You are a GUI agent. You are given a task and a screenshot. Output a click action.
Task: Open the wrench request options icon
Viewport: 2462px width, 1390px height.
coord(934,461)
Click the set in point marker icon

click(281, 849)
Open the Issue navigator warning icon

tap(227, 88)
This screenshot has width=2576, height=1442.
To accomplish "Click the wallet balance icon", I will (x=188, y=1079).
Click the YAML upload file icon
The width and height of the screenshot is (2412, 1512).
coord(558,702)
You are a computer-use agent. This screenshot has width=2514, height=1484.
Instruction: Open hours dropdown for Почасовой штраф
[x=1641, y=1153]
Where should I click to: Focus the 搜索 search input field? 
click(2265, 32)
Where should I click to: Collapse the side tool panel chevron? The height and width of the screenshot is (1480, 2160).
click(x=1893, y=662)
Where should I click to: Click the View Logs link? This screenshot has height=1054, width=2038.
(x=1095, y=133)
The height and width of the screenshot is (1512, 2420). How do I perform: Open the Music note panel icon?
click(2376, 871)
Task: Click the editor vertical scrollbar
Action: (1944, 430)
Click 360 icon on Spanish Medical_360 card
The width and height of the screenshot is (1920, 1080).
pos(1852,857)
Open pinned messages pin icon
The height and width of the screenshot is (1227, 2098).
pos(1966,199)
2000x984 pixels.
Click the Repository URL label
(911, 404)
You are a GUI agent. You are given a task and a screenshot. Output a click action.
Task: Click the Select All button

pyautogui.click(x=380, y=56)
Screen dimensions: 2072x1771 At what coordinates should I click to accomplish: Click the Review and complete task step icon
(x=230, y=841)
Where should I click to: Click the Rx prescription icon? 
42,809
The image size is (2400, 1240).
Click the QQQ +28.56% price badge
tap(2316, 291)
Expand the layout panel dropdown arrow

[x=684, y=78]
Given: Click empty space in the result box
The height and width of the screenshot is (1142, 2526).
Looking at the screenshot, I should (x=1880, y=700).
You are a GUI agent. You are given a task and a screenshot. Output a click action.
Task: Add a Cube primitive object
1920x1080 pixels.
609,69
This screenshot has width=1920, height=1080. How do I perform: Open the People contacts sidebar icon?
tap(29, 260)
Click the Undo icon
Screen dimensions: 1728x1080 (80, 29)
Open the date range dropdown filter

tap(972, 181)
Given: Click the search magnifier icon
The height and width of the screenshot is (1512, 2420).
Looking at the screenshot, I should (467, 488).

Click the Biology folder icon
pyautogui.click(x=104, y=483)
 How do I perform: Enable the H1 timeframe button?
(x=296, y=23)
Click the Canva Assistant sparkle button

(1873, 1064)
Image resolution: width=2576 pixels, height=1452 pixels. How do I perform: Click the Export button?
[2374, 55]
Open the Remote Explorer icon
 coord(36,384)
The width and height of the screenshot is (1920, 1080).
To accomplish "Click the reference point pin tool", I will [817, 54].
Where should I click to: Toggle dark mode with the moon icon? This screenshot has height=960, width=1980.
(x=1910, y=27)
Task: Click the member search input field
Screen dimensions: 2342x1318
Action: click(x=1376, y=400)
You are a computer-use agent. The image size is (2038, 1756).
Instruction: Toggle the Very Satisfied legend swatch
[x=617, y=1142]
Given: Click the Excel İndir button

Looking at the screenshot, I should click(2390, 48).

:::

### Assignment
Count the lines of the data above where the string "computer" shows up; reply with the number only.

### Answer space
2